* PROVIDED RECORDS *
○ ○ ○

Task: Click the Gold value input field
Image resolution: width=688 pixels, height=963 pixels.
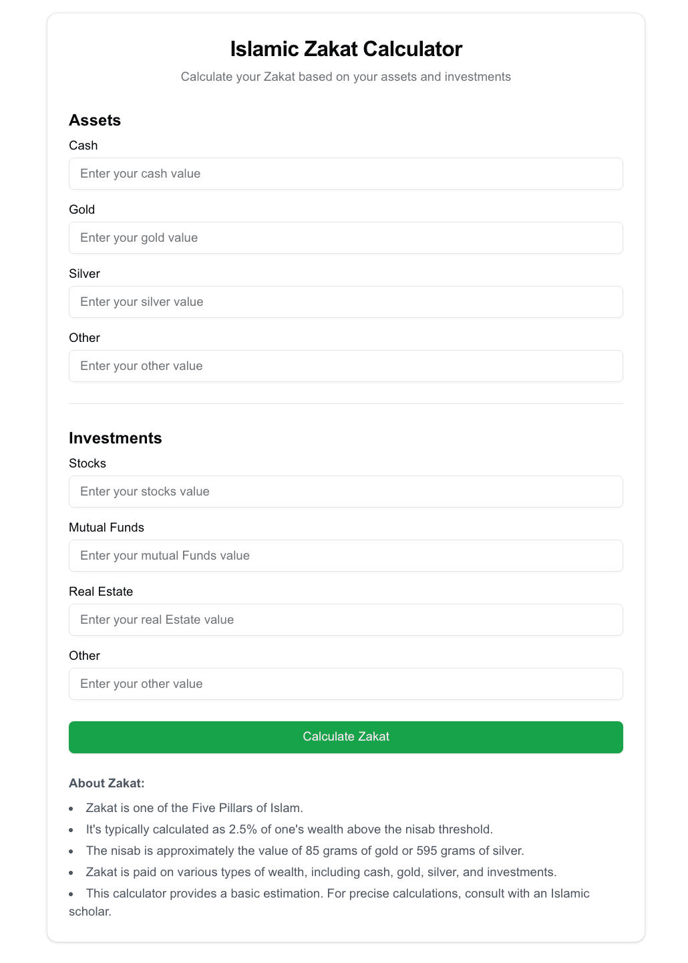Action: (345, 238)
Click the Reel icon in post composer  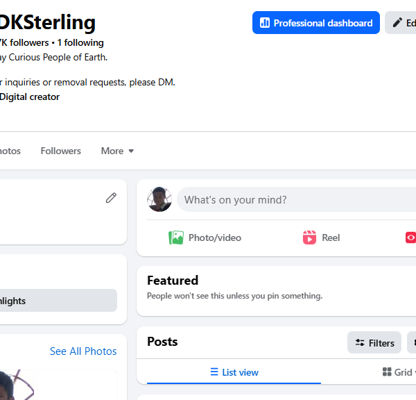[x=309, y=238]
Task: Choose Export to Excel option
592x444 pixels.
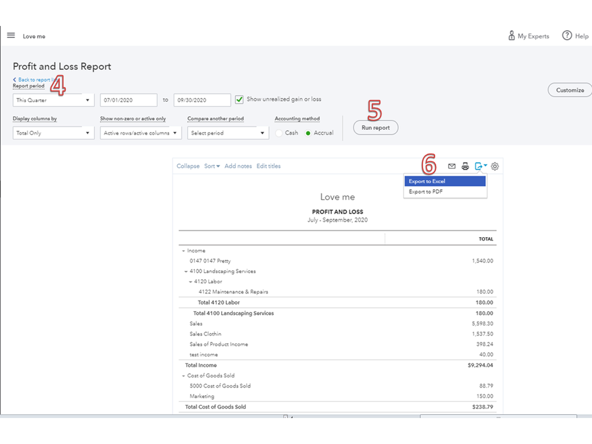Action: coord(444,181)
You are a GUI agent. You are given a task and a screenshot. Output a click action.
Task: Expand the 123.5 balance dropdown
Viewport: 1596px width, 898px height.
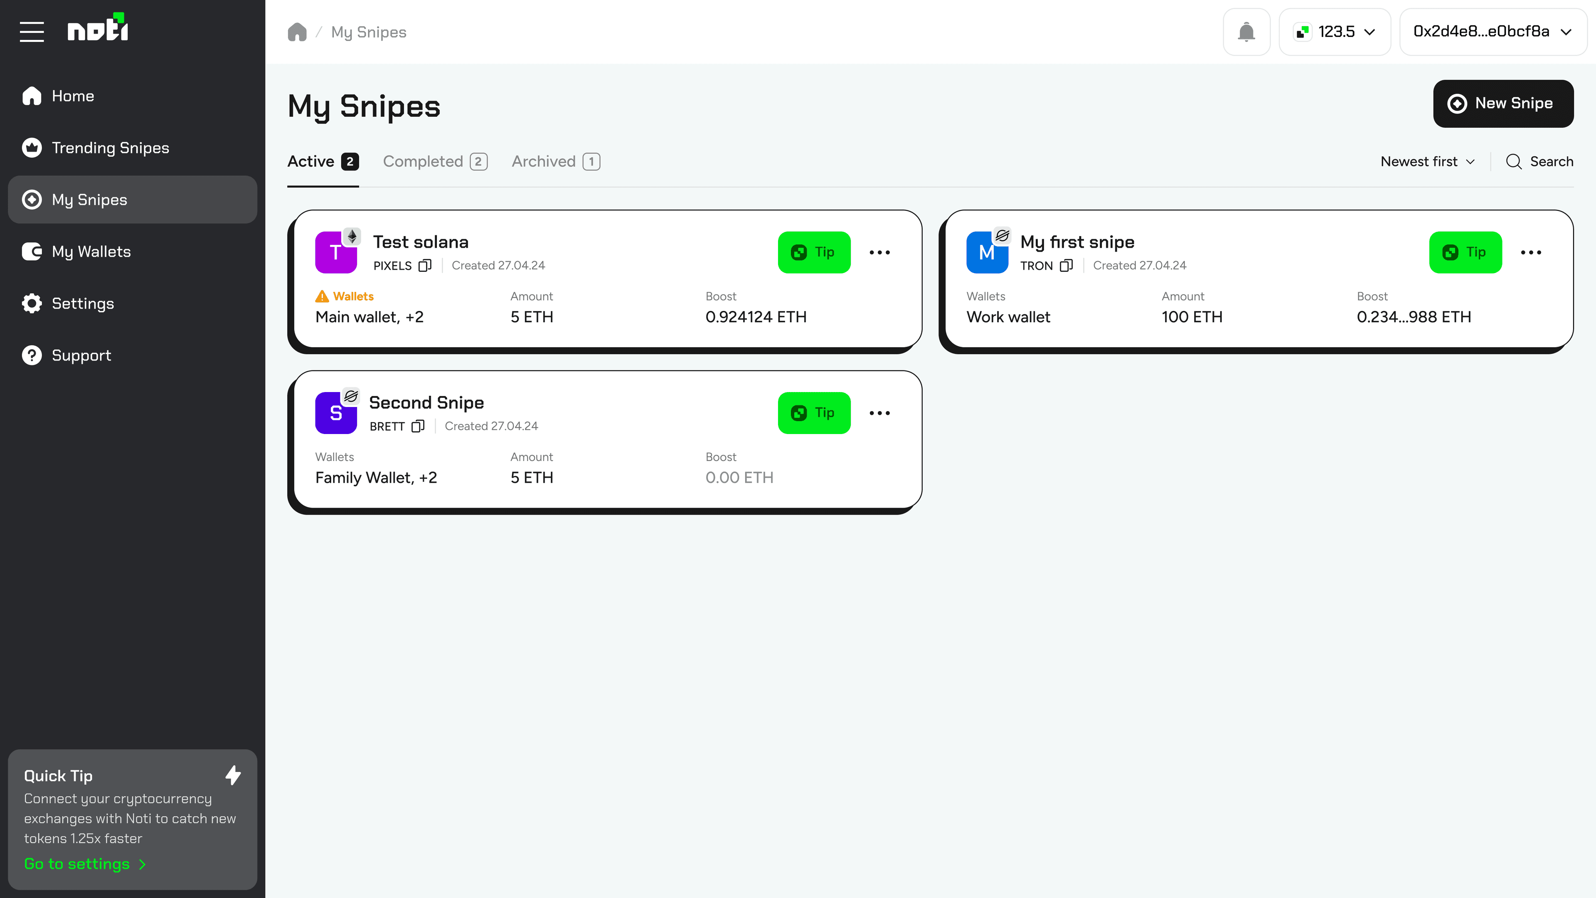point(1335,32)
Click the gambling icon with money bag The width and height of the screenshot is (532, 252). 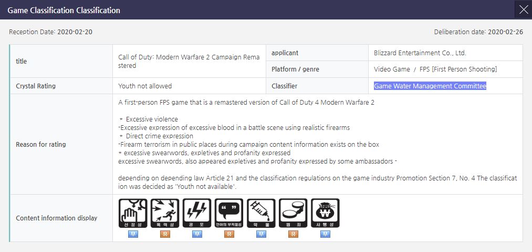tap(325, 213)
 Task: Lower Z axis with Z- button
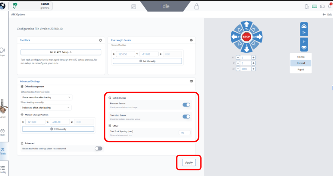pos(304,44)
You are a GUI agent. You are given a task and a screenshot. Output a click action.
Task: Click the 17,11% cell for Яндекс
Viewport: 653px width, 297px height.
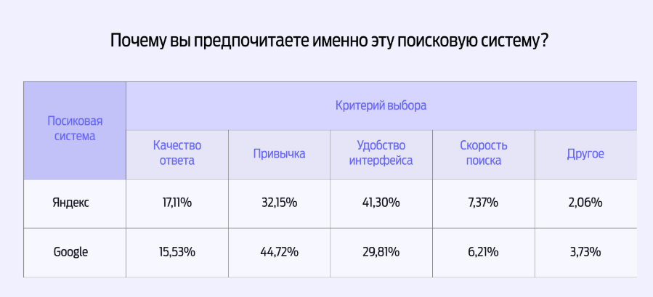pos(177,203)
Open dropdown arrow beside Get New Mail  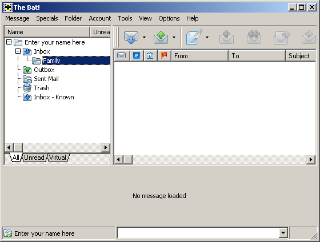(144, 37)
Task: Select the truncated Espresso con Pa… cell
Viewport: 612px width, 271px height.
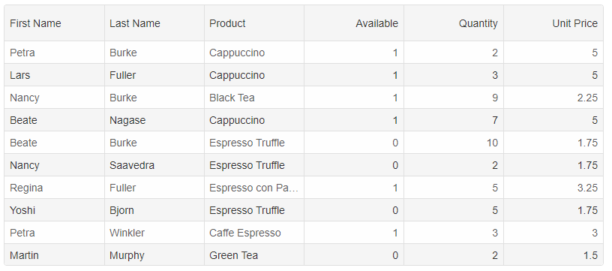Action: (x=254, y=188)
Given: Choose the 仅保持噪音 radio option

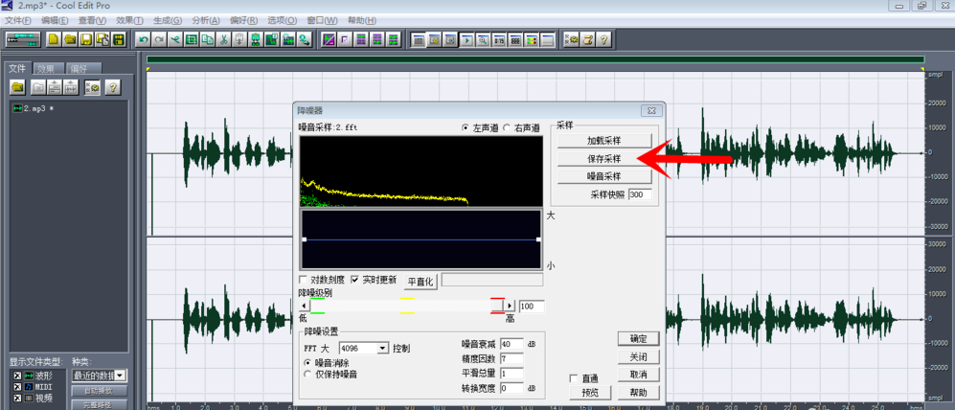Looking at the screenshot, I should pos(307,374).
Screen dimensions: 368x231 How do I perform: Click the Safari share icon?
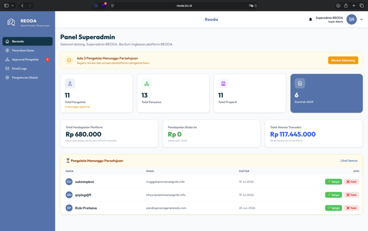346,5
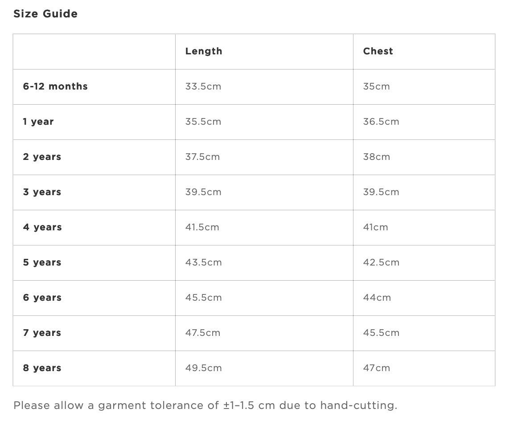Select the 2 years row label

(x=42, y=157)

○ ○ ○

* REQUIRED TASK *
Starting at the line containing "Task: Select the" and ending at the end of the listing, rewrite those lines with "radio option" replaced by "radio button" and nothing else changed. Leave the pictures out of your answer.

* WRITTEN ANSWER *
Task: Select the truncated Espresso con Pa… cell
Viewport: 612px width, 271px height.
Action: (x=254, y=188)
Given: Choose the 仅保持噪音 radio button

Looking at the screenshot, I should pos(307,374).
Screen dimensions: 368x231 How do I perform: Click the Safari share icon?
346,5
Select the 2 years row label

(x=42, y=157)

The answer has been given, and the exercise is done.